Of the 24 agencies required to produce audited financial statements under the Chief Financial Officers Act of 1990, 3 more managed to receive clean opinions for fiscal 2002, for a total of 21. The Department of Defense, the Small Business Administration, and the U.S. Agency for International Development didn't receive the unqualified stamp.
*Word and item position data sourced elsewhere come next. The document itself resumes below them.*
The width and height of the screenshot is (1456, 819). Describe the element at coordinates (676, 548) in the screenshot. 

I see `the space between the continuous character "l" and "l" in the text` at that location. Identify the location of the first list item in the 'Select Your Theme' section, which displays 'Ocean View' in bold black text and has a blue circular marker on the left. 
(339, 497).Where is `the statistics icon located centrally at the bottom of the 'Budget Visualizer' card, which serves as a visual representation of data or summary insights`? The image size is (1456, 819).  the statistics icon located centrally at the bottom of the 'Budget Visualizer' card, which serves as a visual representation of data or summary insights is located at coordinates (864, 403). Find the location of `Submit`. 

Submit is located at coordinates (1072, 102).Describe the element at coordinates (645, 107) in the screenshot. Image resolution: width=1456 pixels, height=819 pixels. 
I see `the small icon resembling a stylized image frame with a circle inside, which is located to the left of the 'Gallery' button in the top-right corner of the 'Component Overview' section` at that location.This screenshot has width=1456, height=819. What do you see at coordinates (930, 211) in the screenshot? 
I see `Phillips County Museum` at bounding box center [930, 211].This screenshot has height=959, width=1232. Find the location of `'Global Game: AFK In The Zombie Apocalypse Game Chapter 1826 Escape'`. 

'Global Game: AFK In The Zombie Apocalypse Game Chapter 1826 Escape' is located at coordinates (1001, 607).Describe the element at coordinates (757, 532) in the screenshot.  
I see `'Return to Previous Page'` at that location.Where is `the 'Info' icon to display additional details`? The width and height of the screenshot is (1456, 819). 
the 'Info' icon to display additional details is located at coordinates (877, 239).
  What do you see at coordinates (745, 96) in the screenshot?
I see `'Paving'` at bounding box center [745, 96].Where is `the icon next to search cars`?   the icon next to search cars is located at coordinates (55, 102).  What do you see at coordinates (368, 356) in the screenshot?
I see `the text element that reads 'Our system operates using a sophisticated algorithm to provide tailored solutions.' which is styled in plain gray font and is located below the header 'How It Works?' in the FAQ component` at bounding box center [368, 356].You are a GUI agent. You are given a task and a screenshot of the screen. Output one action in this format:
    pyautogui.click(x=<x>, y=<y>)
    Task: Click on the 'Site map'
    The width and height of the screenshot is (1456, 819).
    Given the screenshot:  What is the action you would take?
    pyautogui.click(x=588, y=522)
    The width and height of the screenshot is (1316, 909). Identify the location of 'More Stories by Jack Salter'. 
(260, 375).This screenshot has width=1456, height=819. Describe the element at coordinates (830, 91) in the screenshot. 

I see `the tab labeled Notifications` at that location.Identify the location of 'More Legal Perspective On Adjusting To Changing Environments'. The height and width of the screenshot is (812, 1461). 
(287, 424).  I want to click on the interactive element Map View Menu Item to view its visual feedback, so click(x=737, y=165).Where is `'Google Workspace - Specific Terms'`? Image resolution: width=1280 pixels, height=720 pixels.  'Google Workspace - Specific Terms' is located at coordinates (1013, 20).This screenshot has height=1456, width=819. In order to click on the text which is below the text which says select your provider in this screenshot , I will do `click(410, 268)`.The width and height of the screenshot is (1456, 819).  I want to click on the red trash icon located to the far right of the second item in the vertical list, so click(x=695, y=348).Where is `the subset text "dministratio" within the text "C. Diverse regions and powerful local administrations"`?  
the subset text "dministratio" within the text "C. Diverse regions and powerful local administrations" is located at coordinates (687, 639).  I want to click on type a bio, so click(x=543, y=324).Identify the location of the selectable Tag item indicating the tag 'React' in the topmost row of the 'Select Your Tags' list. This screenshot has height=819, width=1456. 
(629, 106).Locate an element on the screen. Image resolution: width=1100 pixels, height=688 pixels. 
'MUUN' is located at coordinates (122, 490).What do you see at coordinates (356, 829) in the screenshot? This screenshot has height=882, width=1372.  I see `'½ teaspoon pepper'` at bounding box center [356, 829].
Many clean opinions still result from manually intensive "heroic efforts," a practice Walker predicts will end once accelerated reporting deadlines of 45 days (faster even than the new 10-K reporting deadlines) become effective in 2004. Both the Department of the Treasury and the Social Security Administration met the new deadline for fiscal 2002. "There are other areas where we are ahead of the curve," says Walker. For example, the General Accounting Office has audited in- ternal controls for several years and promulgated independence standards for auditors well in advance of the Sarbanes-Oxley Act of 2002, he notes.